#### Dokumen
Pada bulan Juli 1998, saya menikah dengan E dan 11
Agustus 1998 pertama kalinya saya menginjakkan kaki di Belanda. Tidak
lama saya pun hamil dan pada tanggal 21 Juni 1999, lahirlah putri kami
M. Sejak awal pernikahan, saya berkomitmen, dalam 5 tahun pertama anak
kami, tidak akan bekerja dan akan menjadi ibu rumah tangga sepenuhnya --
menjaga, mendidik, dan memelihara anak kami.
Seperti kehidupan rumah tangga yang lain, masalah
tidak akan bisa dihindari. Berbagai macam perbedaan dan penyesuaian
harus dilakukan dalam banyak hal. Saat terjadi pertengkaran akibat
perselisihan atau campur tangan pihak lain dalam urusan rumah tangga,
yang terpikir hanyalah perceraian. Namun, tiba-tiba saya mendengar ada
suara yang berkata, "Sabar... sabarlah, tetaplah bertahan karena ada
rencana lain dalam hidupmu, ada rencana lain dalam keluargamu. Sabar,
sabar..."
########
§ Tugas Anda
Tuliskan ulang tanpa perubahan bagian kisah pernikahan di atas yang dibuka dengan kata-kata yang memuat "Pada bulan Juli" dan ditutup dengan "memelihara anak kami.".
#### Data yang Diberikan
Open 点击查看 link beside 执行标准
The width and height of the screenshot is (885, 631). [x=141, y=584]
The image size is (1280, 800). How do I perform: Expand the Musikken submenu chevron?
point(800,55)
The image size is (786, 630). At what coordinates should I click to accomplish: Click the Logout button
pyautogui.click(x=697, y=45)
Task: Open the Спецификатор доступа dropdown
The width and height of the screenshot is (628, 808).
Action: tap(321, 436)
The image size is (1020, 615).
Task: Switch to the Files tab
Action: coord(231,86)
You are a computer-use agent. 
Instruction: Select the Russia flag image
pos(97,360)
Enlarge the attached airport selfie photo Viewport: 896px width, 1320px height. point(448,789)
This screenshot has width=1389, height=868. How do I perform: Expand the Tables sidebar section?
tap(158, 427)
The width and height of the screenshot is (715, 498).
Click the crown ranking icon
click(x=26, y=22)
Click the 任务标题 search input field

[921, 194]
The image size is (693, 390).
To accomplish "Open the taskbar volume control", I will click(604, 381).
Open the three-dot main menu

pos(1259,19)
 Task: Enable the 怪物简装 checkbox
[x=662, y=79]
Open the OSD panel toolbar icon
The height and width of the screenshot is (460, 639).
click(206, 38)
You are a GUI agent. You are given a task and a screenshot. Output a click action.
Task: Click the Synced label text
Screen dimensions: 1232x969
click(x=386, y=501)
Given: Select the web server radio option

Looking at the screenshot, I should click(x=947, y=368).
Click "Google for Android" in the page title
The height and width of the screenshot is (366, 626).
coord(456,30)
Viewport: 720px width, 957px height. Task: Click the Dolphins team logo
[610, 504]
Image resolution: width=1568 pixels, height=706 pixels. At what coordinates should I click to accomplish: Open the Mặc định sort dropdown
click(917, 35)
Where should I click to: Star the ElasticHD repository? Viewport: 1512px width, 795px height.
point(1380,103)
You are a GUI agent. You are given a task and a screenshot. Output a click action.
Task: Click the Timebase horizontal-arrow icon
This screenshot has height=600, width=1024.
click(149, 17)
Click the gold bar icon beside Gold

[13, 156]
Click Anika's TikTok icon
########
§ Contoh Penyelesaian
Pada bulan Juli 1998, saya menikah dengan E dan 11
Agustus 1998 pertama kalinya saya menginjakkan kaki di Belanda. Tidak
lama saya pun hamil dan pada tanggal 21 Juni 1999, lahirlah putri kami
M. Sejak awal pernikahan, saya berkomitmen, dalam 5 tahun pertama anak
kami, tidak akan bekerja dan akan menjadi ibu rumah tangga sepenuhnya --
menjaga, mendidik, dan memelihara anak kami.